_Supplied data:_
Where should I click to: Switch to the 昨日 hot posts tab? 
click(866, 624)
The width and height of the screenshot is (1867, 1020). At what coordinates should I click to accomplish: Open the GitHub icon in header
* * *
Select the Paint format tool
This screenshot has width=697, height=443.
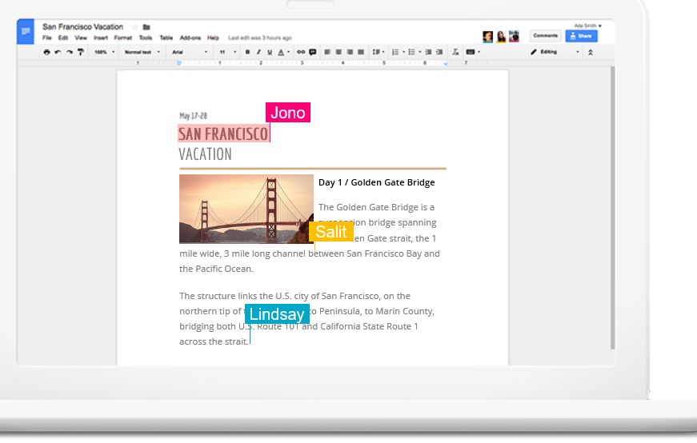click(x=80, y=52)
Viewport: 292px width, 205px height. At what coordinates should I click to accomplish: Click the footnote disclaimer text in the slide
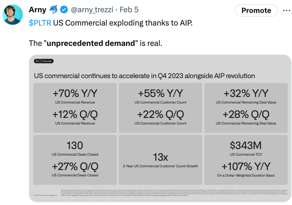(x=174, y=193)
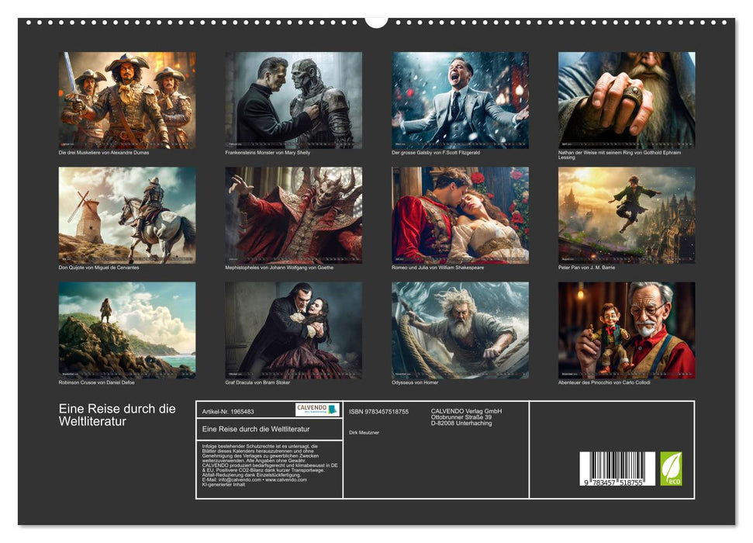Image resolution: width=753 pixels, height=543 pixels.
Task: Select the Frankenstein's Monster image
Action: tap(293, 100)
---
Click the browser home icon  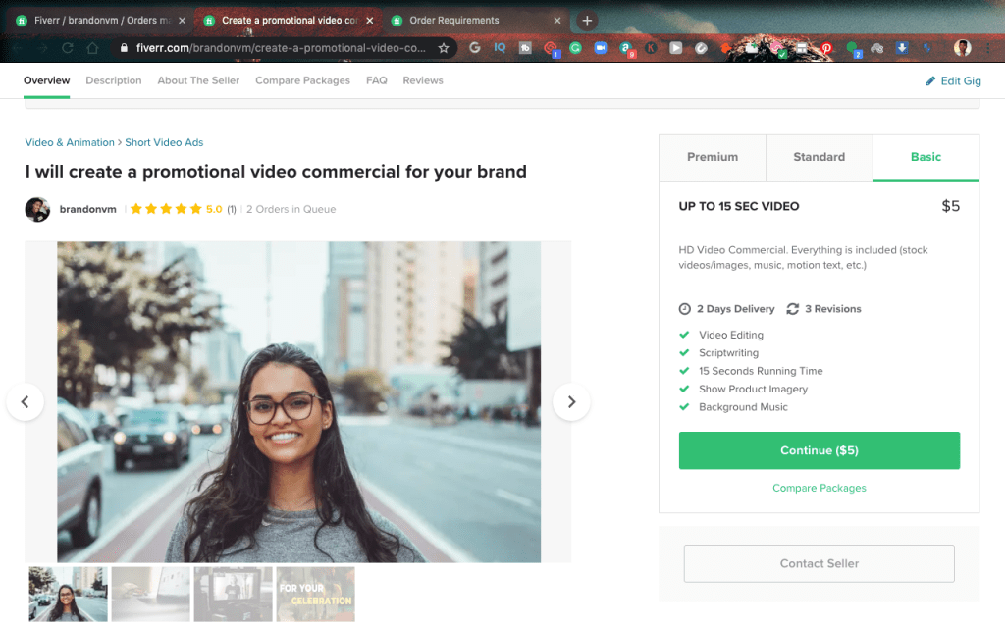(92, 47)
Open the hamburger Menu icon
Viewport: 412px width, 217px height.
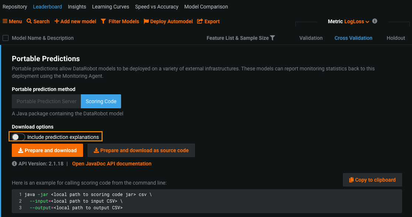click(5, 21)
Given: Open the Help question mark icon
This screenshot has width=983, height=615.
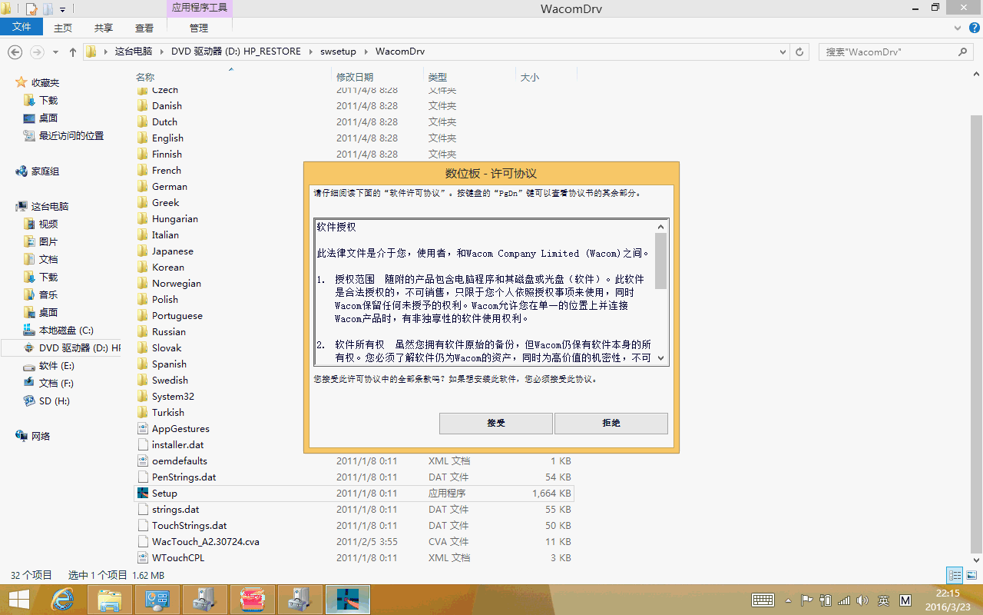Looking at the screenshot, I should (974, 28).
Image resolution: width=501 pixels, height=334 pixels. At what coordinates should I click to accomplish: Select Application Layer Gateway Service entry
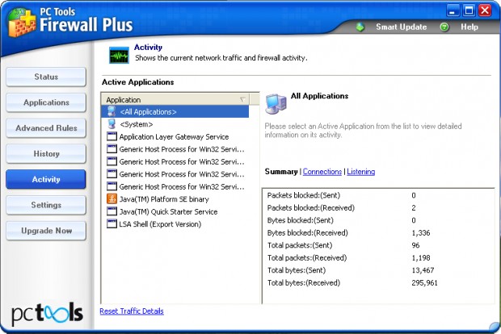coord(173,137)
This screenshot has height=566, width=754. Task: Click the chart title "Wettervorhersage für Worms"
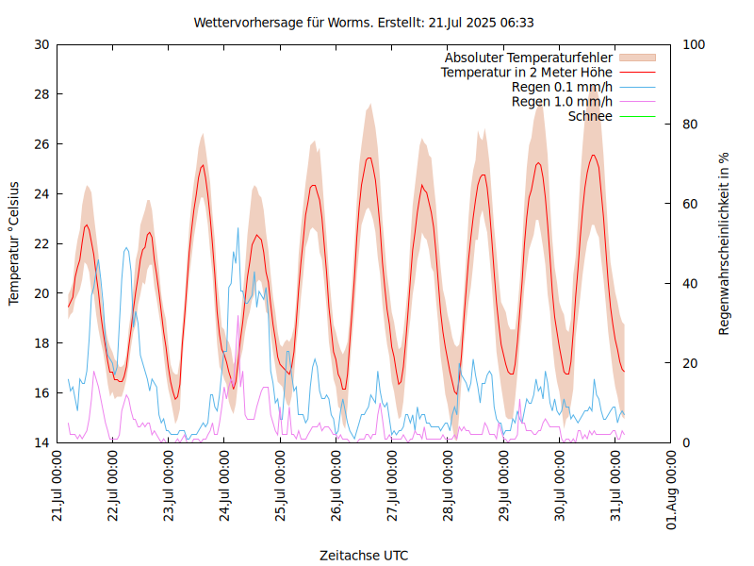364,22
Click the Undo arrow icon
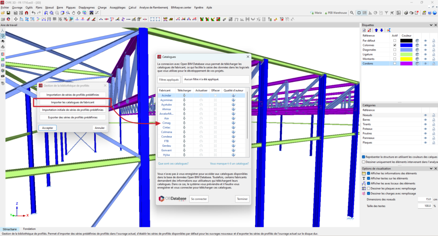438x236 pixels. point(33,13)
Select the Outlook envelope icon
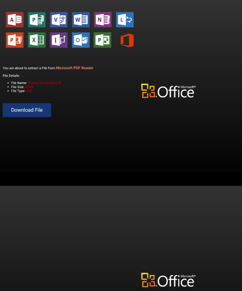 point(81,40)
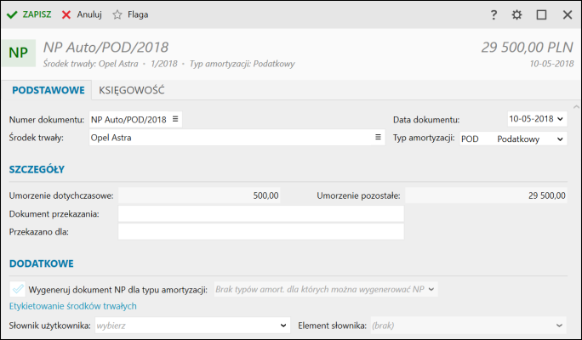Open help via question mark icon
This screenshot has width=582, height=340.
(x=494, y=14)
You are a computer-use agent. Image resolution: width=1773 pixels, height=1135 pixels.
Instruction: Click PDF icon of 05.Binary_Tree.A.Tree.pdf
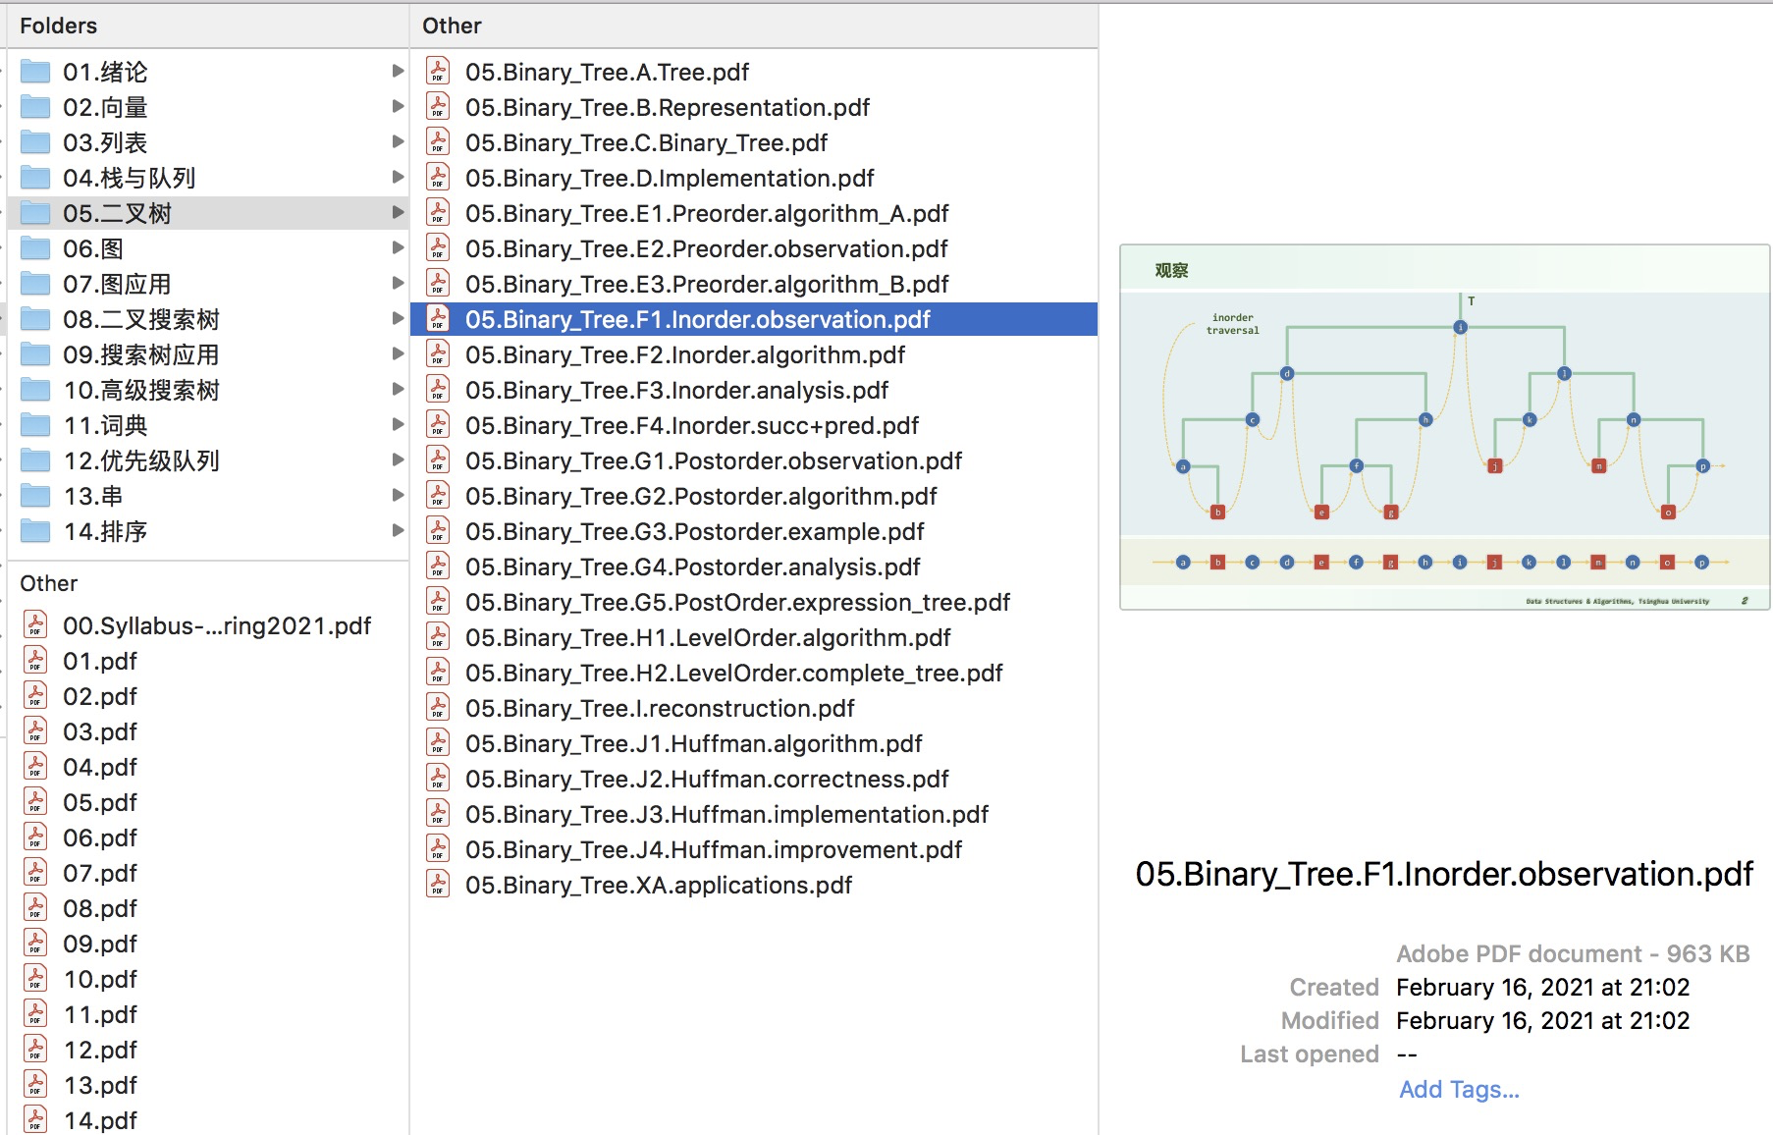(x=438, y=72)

_Set problem:_
Rewrite the entries from the line with "Given: Open the Help question mark icon" to the line with "(x=438, y=72)", replacing "Undo" with "Redo" and leaving everything else unchanged. Leave the pictures out of your answer.

_Written solution:_
Given: Open the Help question mark icon
This screenshot has width=983, height=615.
Looking at the screenshot, I should (974, 28).
Image resolution: width=501 pixels, height=334 pixels. At what coordinates should I click to accomplish: Select Application Layer Gateway Service entry
coord(173,137)
This screenshot has height=566, width=754. Task: Click the chart title "Wettervorhersage für Worms"
364,22
Click the Redo arrow icon
438x236 pixels. point(33,13)
Select the Outlook envelope icon
 point(81,40)
Open help via question mark icon
This screenshot has width=582, height=340.
(x=494, y=14)
You are a computer-use agent. Image resolution: width=1773 pixels, height=1135 pixels.
Instruction: Click PDF icon of 05.Binary_Tree.A.Tree.pdf
(x=438, y=72)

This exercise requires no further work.